The embodiments of the disclosure provide a text prediction method, an electronic device and a storage medium.
Embodiments of an aspect of the disclosure provide a text prediction method. The method includes: obtaining at least two sentences by segmenting a text to be predicted; obtaining at least one sentence set by grouping the at least two sentences based on a number of Central Processing Unit (CPU) cores in a target device, in which the target device is a device configured to perform a prediction operation; assigning each sentence set to a corresponding CPU core of the target device, and predicting each sentence set sentence by sentence through the corresponding CPU core to obtain a prediction result of each sentence set; and determining a prediction result of the text to be predicted based on the prediction result of each sentence set.
Embodiments of another aspect of the disclosure provide an electronic device. The electronic device includes: at least one processor and a memory communicatively coupled to the at least one processor. The memory stores instructions executable by the at least one processor, and when the instructions are executed by the at least one processor, the at least one processor executes the method according to any one of embodiments of the disclosure.
Embodiments of another aspect of the disclosure provide a non-transitory computer-readable storage medium storing computer instructions, the computer instructions are configured to make a computer to execute the method according to any one of embodiments of the disclosure.
It should be understood that the content described in this section is not intended to identify key or important features of the embodiments of the disclosure, nor is it intended to limit the scope of the disclosure. Additional features of the disclosure will be easily understood based on the following description.
The drawings are used to better understand the solution and do not constitute a limitation to the disclosure, in which:
The following describes the exemplary embodiments of the disclosure with reference to the accompanying drawings, which includes various details of the embodiments of the disclosure to facilitate understanding, and shall be considered merely exemplary. Therefore, those of ordinary skill in the art should be aware that various changes and modifications can be made to the embodiments described herein without departing from the scope and spirit of the disclosure. For clarity and conciseness, descriptions of well-known functions and structures are omitted in the following description.
At step S110, at least two sentences are obtained by segmenting a text to be predicted.
The text to be predicted may refer to a text on which label prediction is to be performed.
For example, the text to be predicted may be a legal document. The label may be information related to the case.
At step S120, at least one sentence set is obtained by grouping the at least two sentences based on a number of Central Processing Unit (CPU) cores in a target device, the target device is a device configured to perform a prediction operation.
For example, the target device may be a computer for predicting the text to be predicted.
Typically, the number of sentence sets obtained by grouping is the same as the number of CPU cores in the target device.
In an embodiment, if the sentence lengths of the at least two sentences obtained by segmentation are the same, the number of sentences in each sentence set after grouping is the same.
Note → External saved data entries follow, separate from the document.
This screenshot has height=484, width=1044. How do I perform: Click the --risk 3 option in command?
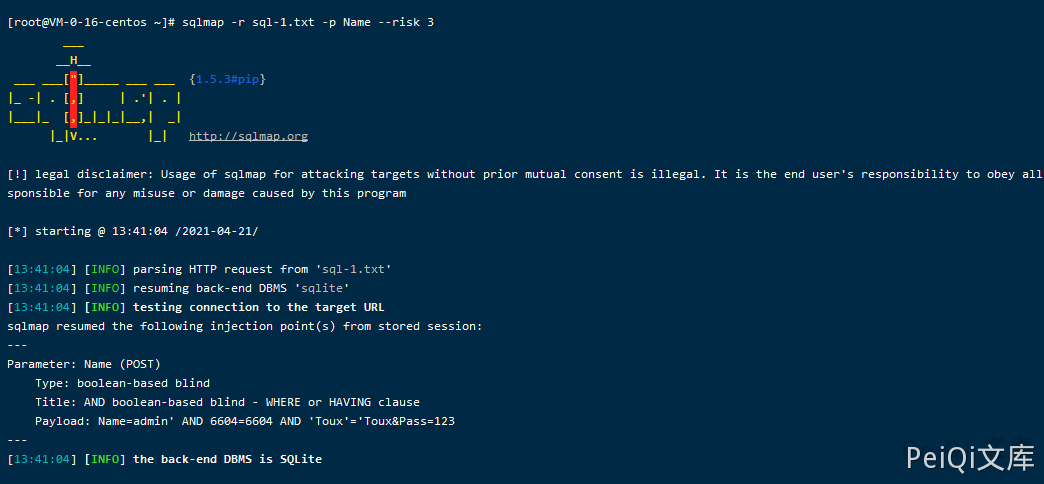click(405, 22)
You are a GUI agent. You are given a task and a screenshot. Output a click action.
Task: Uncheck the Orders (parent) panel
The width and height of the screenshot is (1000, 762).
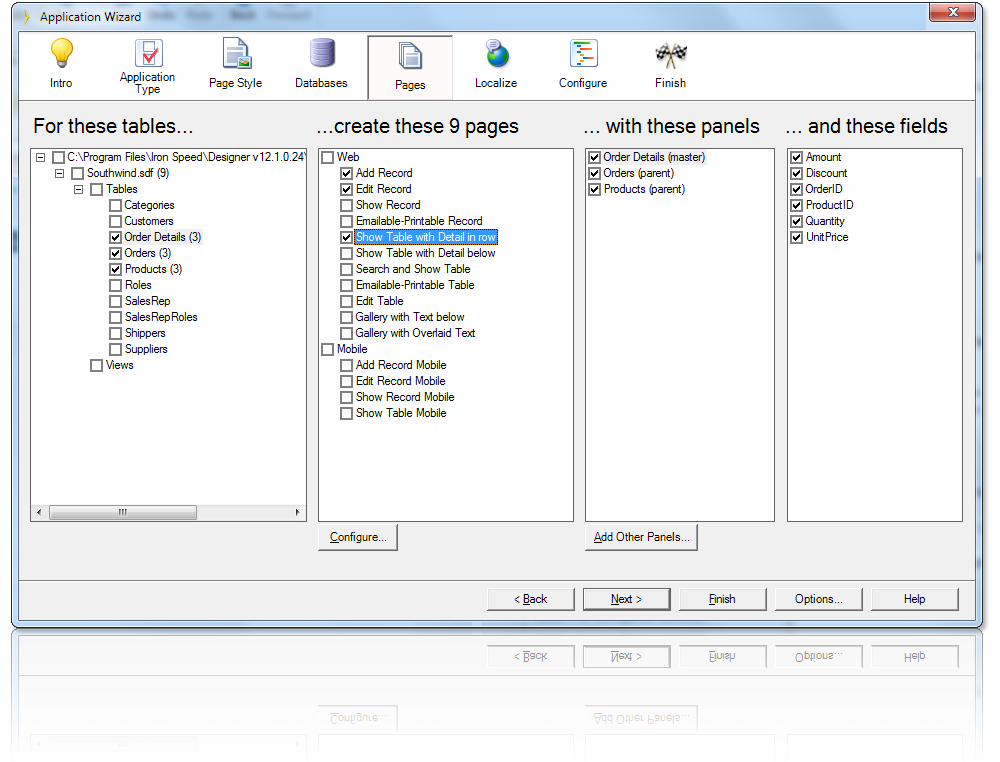point(593,173)
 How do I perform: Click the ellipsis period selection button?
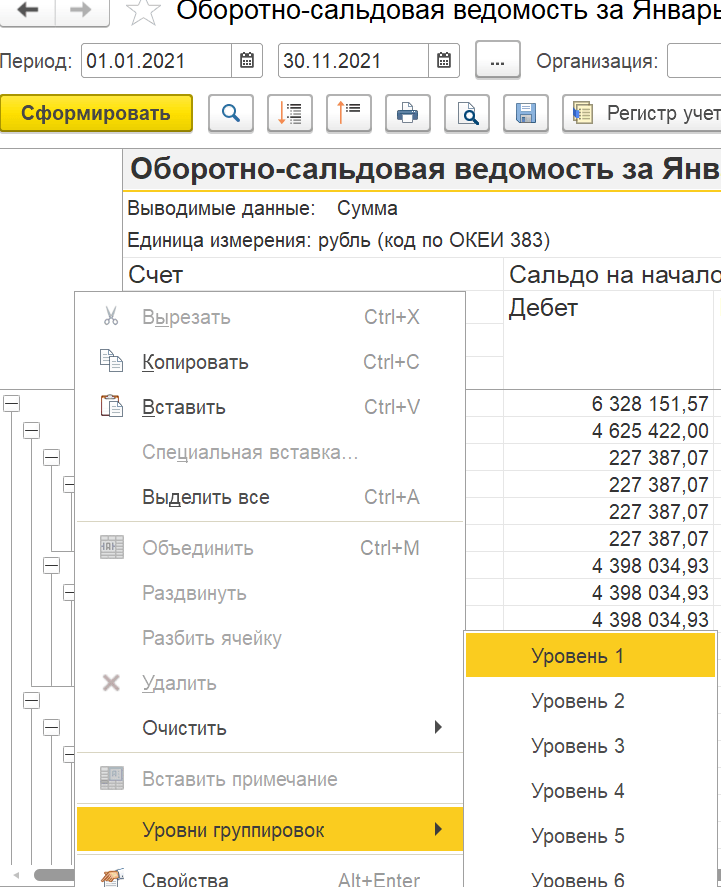click(497, 61)
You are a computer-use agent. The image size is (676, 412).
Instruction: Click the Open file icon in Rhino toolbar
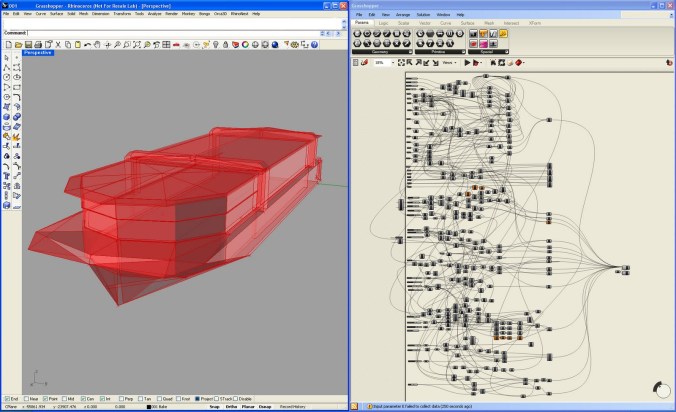click(17, 44)
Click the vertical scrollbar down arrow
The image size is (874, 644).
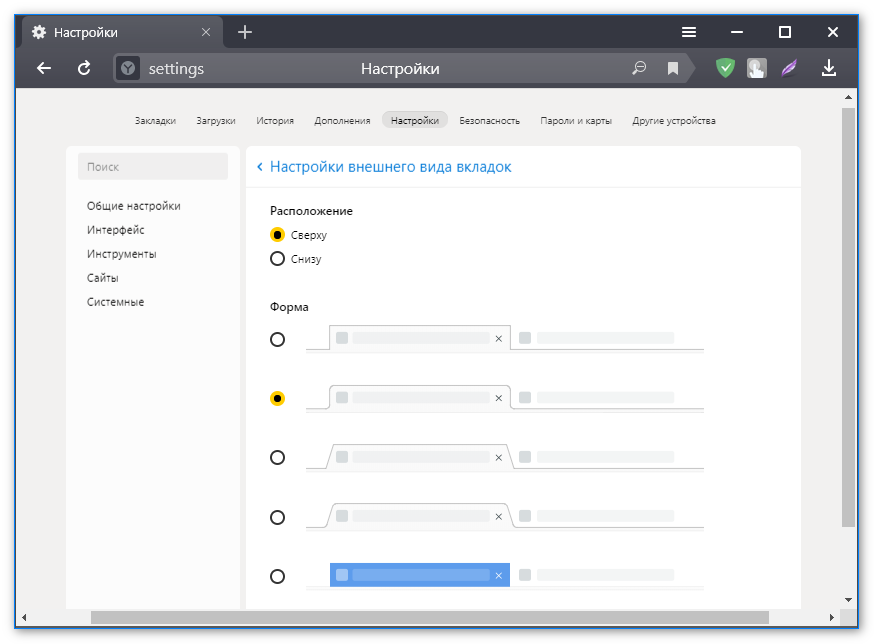[848, 599]
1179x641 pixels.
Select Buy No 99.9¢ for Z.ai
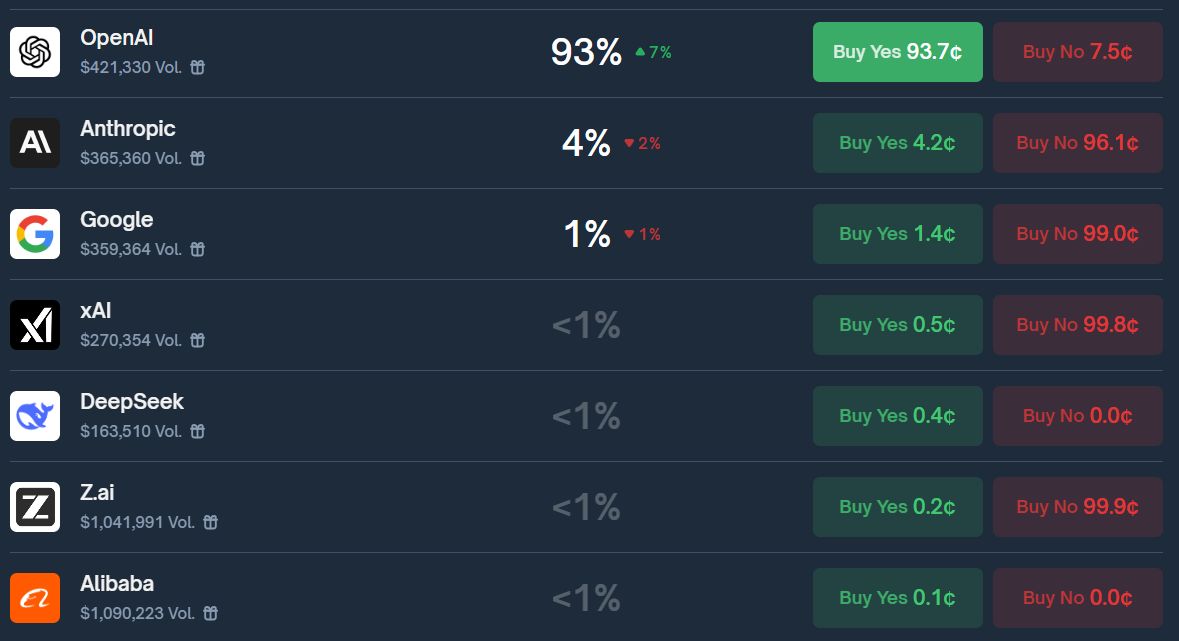(1077, 507)
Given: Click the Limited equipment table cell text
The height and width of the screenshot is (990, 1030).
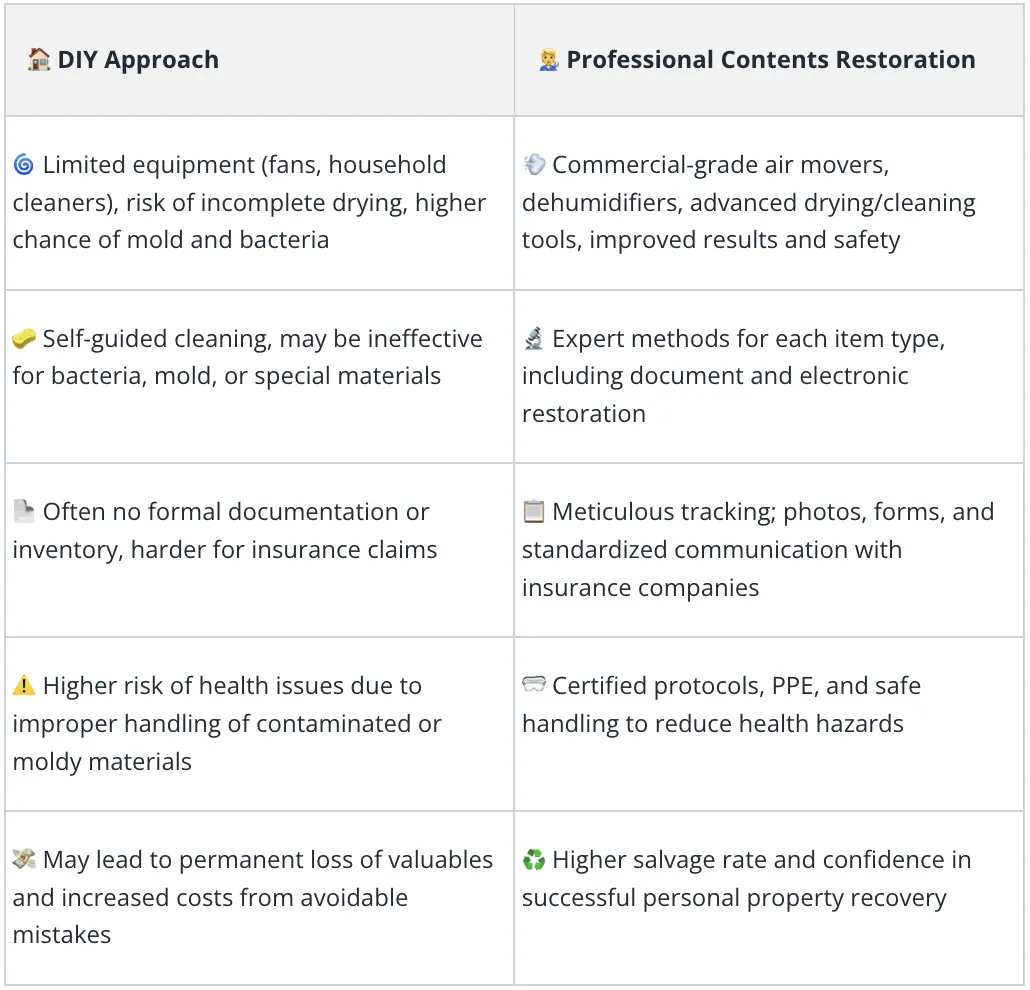Looking at the screenshot, I should (250, 202).
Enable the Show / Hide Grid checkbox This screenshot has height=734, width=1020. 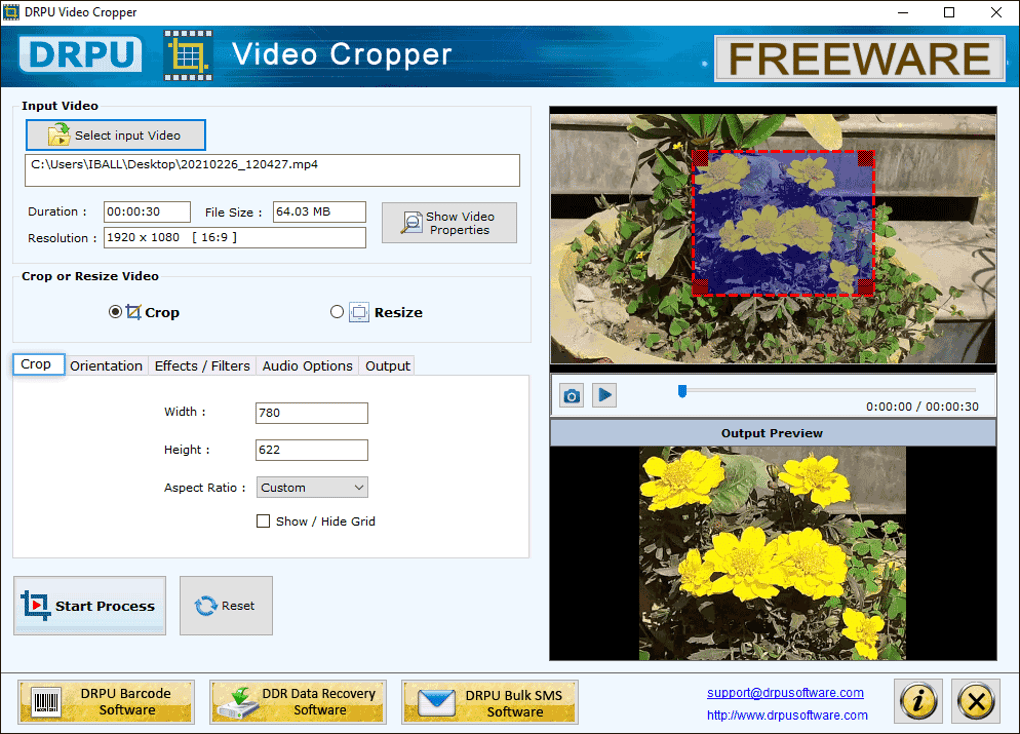coord(263,521)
If the sentence lengths of the at least two sentences obtained by segmentation are different, the number of sentences in each target sentence set may be the same or different.
At step S130, each sentence set is assigned to a corresponding CPU core of the target device, and each sentence set is predicted sentence by sentence through the corresponding CPU core to obtain a prediction result of each sentence set.
Each CPU core includes a sentence-granularity label prediction logic.
Optionally, the label prediction logic may be an existing label prediction logic or a pre-trained prediction model, which is not limited in this embodiment.
At step S140, a prediction result of the text to be predicted is determined based on the prediction result of each sentence set.
For example, the text to be predicted includes 4 sentences and the target device includes 2 CPU cores, correspondingly, the above method may be as follows. 4 sentences are obtained by segmenting the text to be predicted. The 4 sentences are grouped to obtain two sentence sets based on the 2 CPU cores in the target device. Each sentence set includes 2 sentences. One of the two sentence sets is assigned to one CPU core of the target device for sentence-by-sentence prediction, and the other one of the two sentence sets is assigned to the other CPU core of the target device for sentence-by-sentence prediction, to obtain a prediction result of each sentence. A prediction result of the text to be predicted is determined based on the prediction result of each of the 4 sentences.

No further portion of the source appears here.